Business strategy, technological innovation and corporate sustainability are increasingly linked in the minds of executives.

Business strategy, technological innovation and corporate sustainability are increasingly linked in the minds of executives. 70 percent of companies are actively investing in technologies that help solve environmental problems, and more than 70 percent of executives think their business and environmental goals are more closely aligned than they were just five years ago, primarily due to advances in technology, according to new research from the Environmental Defense Fund (EDF).

Companies such as Allbirds, Bloomberg, Campbell Soup Company, Cummins, Inc., Google, IKEA, Mahindra Group, NRG Energy, Walmart, and Yardi Energy have reacted to EDF’s new report, Business and the Fourth Wave of Environmentalism, which examines how top executives view and use seven emerging technologies: blockchain, sensors, data analytics, mobile ubiquity, dematerialization, automation and sharing technologies.

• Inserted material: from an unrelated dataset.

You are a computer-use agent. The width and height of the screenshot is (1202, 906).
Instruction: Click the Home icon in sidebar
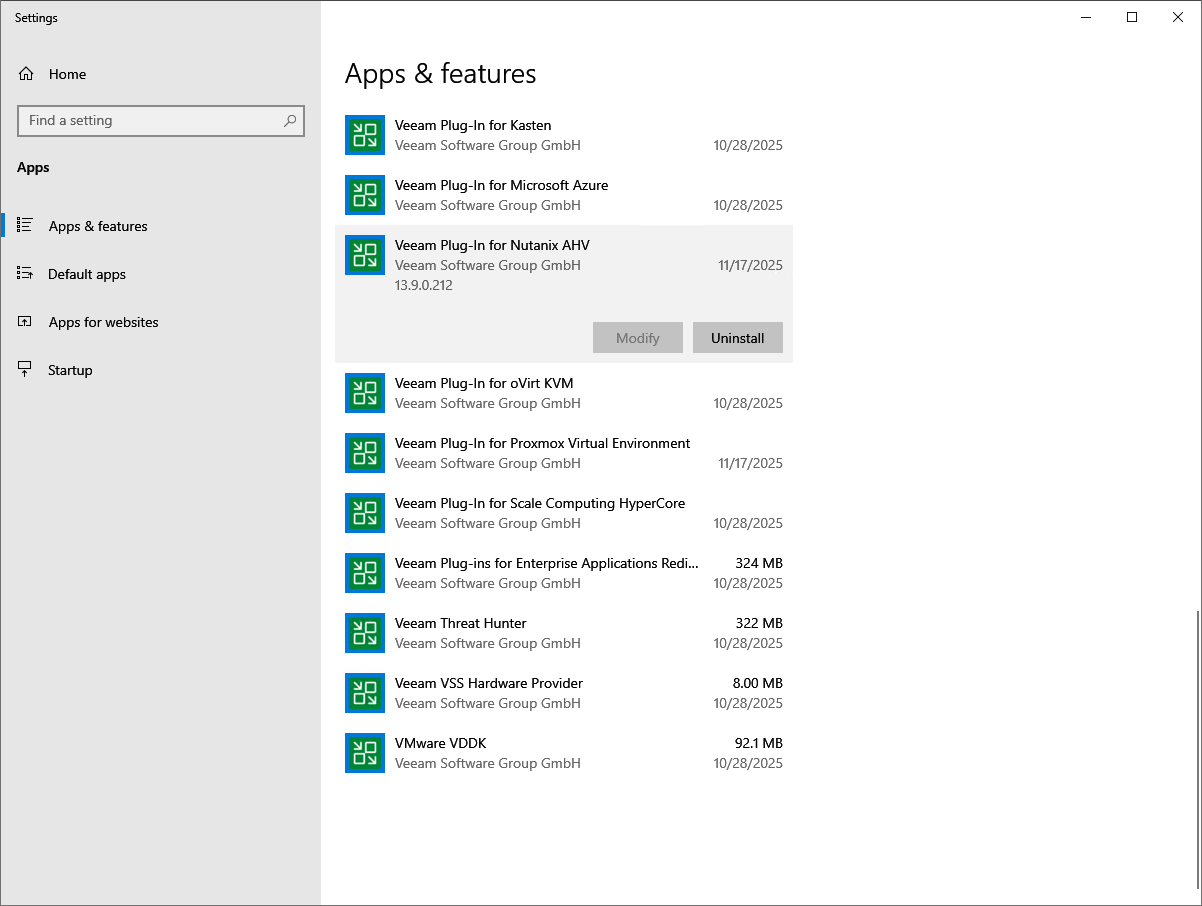(x=26, y=74)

Such technologies are driving what the EDF calls the “Fourth Wave” of environmental innovation and have the potential to transform industries, democratize information, make environmentalism a mainstream value, and make corporate-NGO partnerships more productive and their results more precisely measurable. According to the report, the Fourth Wave will be the most powerful wave yet, as it is expected to outperform the market-based solutions of the Third Wave. Impressively, 86 percent of executives agreed that Fourth Wave technology can help businesses’ bottom line as well as improve their impact on the environment — and that figure increased to 91 percent among those in the C-suite.

80 percent of business leaders believe consumers will start holding businesses more accountable for environmental impact because of the ubiquity of these technologies, and 78 percent believe that new technologies will compel businesses to improve their environmental impact on their own, regardless of pressure from regulators, consumers or investors.

“Innovation and technology are accelerating sustainability efforts from the factory floor to the C-suite,” said Tom Murray, VP of EDF+Business. “Executives are recognizing how emerging technologies that benefit the bottom line can also improve environmental performance.”

Of the seven technologies analyzed:

  • Blockchain and dematerialization remain foreign to about 35 percent of business leaders, although they are believed to have the greatest growth potential.
  • Data analytics is the most implemented innovation and also believed to have the biggest potential impact on an organization’s bottom line, environmental footprint and brand reputation.
  • Data analytics and measurement technology are seen as having as much potential to improve the environment as both cap-and-trade systems and major environmental laws of the 1970s.

“The same innovations that are changing our lives and revolutionizing virtually every sector of the economy can be harnessed to scale solutions to our most urgent environmental challenges,” Murray added. “Fourth Wave innovations can supercharge sustainability efforts by surfacing valuable data that was previously invisible, improving resiliency across global supply chains, and enabling powerful collaborations between industry, advocacy groups and communities.”

“I’m constantly thinking about where tech is going not in just two years but in five or 10 years – and what it will mean for the company,” said Dave Stangis, VP of Corporate Responsibility and Chief Sustainability Officer at Campbell. “Already, we’re seeing that some of the technology tools and innovations in the agriculture space are unlocking opportunities for our business and for reducing our environmental footprint.”

Conducted in partnership with opinion research firm KRC Research, the EDF survey collected responses from more than 500 VP, SVP and C-suite level executives at companies ranging from $500 million to more than $5 billion in revenues. Respondents spanned five industries – retail, manufacturing, energy, technology, and finance – and worked in functional areas including marketing, finance, operations, strategy/executive, and IT.